===== EXCERPTED DATA =====
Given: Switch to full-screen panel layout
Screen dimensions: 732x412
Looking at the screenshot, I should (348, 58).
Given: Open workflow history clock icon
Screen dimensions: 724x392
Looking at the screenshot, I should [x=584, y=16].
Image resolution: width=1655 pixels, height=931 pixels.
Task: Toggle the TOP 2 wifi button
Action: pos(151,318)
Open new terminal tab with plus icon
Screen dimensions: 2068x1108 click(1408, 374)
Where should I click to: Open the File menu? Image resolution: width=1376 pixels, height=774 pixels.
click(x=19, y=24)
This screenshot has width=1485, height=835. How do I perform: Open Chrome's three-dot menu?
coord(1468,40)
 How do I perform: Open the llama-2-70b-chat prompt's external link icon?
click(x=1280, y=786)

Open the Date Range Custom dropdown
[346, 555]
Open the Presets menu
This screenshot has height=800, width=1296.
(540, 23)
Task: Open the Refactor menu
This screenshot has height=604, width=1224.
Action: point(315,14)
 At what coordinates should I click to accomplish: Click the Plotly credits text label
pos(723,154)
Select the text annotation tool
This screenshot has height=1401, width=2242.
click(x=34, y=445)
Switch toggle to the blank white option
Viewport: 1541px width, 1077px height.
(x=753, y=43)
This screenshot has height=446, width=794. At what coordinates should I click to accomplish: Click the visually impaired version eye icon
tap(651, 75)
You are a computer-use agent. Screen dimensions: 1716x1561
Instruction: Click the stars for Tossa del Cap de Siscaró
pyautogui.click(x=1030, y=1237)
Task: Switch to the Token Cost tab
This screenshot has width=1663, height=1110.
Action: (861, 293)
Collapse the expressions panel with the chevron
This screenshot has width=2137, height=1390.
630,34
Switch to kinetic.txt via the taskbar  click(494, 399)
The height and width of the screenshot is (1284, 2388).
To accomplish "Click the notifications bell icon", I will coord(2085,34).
=====
From the top of the listing above, restate each line word for word up to and including the line with "You are a computer-use"; add nothing else.

SOLVED EXERCISE
Given: Switch to full-screen panel layout
Screen dimensions: 732x412
Looking at the screenshot, I should (348, 58).
Given: Open workflow history clock icon
Screen dimensions: 724x392
Looking at the screenshot, I should [x=584, y=16].
Image resolution: width=1655 pixels, height=931 pixels.
Task: Toggle the TOP 2 wifi button
Action: pos(151,318)
Open new terminal tab with plus icon
Screen dimensions: 2068x1108 click(1408, 374)
Where should I click to: Open the File menu? Image resolution: width=1376 pixels, height=774 pixels.
click(x=19, y=24)
This screenshot has width=1485, height=835. How do I perform: Open Chrome's three-dot menu?
coord(1468,40)
 How do I perform: Open the llama-2-70b-chat prompt's external link icon?
click(x=1280, y=786)

Open the Date Range Custom dropdown
[346, 555]
Open the Presets menu
This screenshot has height=800, width=1296.
(540, 23)
Task: Open the Refactor menu
This screenshot has height=604, width=1224.
Action: point(315,14)
 At what coordinates should I click to accomplish: Click the Plotly credits text label
pos(723,154)
Select the text annotation tool
This screenshot has height=1401, width=2242.
click(x=34, y=445)
Switch toggle to the blank white option
Viewport: 1541px width, 1077px height.
(x=753, y=43)
This screenshot has height=446, width=794. At what coordinates should I click to accomplish: Click the visually impaired version eye icon
tap(651, 75)
You are a computer-use agent. Screen dimensions: 1716x1561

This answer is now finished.